Playwright: Aline Lathrop
At: 16th Street Theatre, 6420 16th St., Berwyn. Ticket: $22; 16thstreettheater.org .Runs through: Aug. 18
There's no lack of plays exploring the fallout of warparticularly that on veterans haunted by PTSD. With The Hero's Wife, playwright Aline Lathrop tells one such story with brutal impact.
The 85-minute two-hander forces the audience to contemplate the price of heroism, and the intersection of heroism and barbarity. Regarding the story of Cam and Karyssa, Lathrop also asks the audience to ponder the culpability of war heroes who return home only to put their loved ones in peril.
When he is awake, former Navy SEAL Cam ( Aaron Christensen ) is deeply in love with Karyssa ( Alex Fisher ). Their passion borders on obsession, their mutual devotion shrouding the air like a thick fog that almost chokes out the outside world. But as Cam's increasingly disturbing nightmares make clear, something poisonous is slithering through this love story. Cam isn't the same man he was before deploying for special ops duty in Iraq. The plot centers on Karyssa's struggle to understand ( and survive ) the changes in the man she loves.

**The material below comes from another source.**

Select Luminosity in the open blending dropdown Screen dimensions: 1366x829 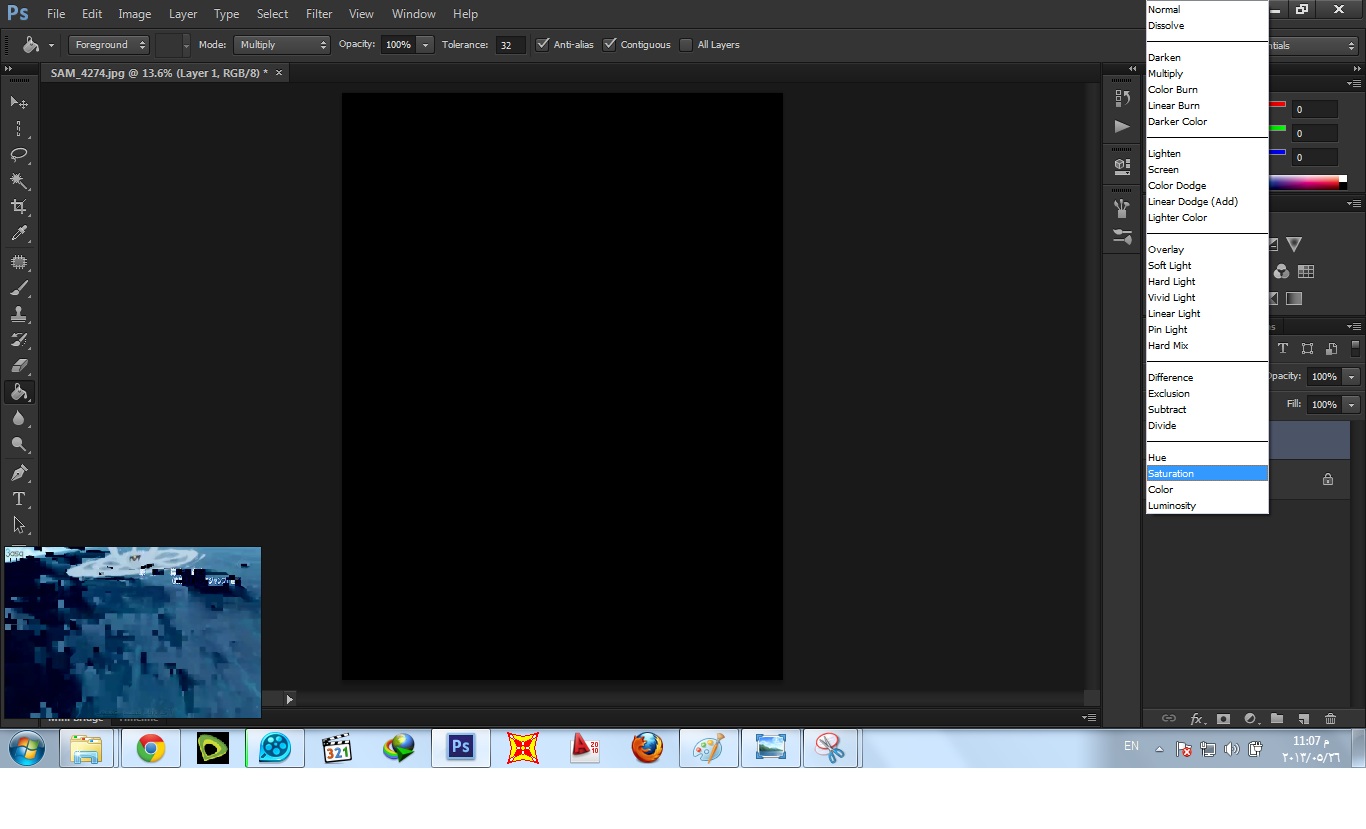(x=1172, y=505)
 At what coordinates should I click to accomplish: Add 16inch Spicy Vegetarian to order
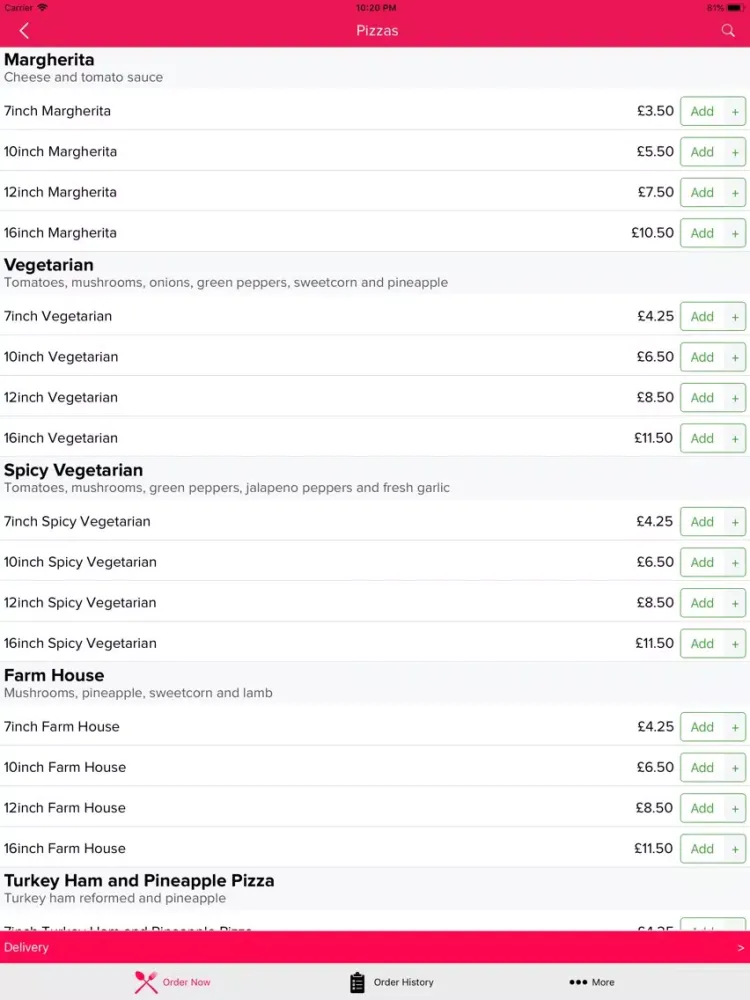pyautogui.click(x=702, y=643)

Directed by Ann Filmer and Miguel Nunez, the tension on stage tightens like a vise as each scene flows to the next. That tension is amplified exponentially by the breathtaking intimacy and violence design ( by Victor Bayona and Rick Gilbert, of R&D Choreography ). At one point, Cam twines himself around Karyssa's limbs to create an impossibly intricate yoga pose. Fisher and Christensen make it look effortless, while also radiating that love that inextricably binds them. That kind of sublime closeness makes the violent side side of their relationship all the more vivid. When Cam puts Karyssa in a chokehold and delivers a closed-fist punch to the face, it's realistic enough to make you gasp.
Christensen and Fisher make it clear that there's denial and fear on both sides. When in the throes of a nightmare, Cam screams in Arabic. He beats Karyssa until her skin is livid with sunsets of bruises. He remembers nothing in the morning. Or does he? When Karyssa confronts Cam with a partial recounting ( she leaves out the beatings ) of what transpires in his sleep, he's not entirely surprised.There are things, he says ominously, that she must never see or hear. She must leave the room during his nightmares. If he ever harms her, she must shoot him.
Christensen makes Cam's vulnerability and destructive machismo readily apparent. The only thing that excites him more than Karyssa is popping off automatic rounds in a forest preserve and destroying entire civilizations in video games. He sees PTSD as a disease of the weak and therapy a tool for fools.
As Karyssa, Fisher is believably in love and in denial. She's certain she can handle Cam on her own, going so far as learn Arabic so she can ask him questions while the nightmares have hold. That's the weak part of the plotit's tough to imagine someone as smart, tough and loving as Karyssa would jeopardize her life for months. Her repeated attempts to confront Cam alone, in the wee hours of the night, never seem entirely plausible. Sure, she urges him to go to therapy. But when he resists, she doesn't insist. As written, Karyssa seems more likely to move out than she is to take on Cam's violence all by herself.
That aside, The Hero's Wife is directed to skin-prickling impact. It's fascinating and frightening and difficult to turn away from, even when you realize that Cam and Karyssa are hurtling toward a potentially violent end that neither is equipped to stop.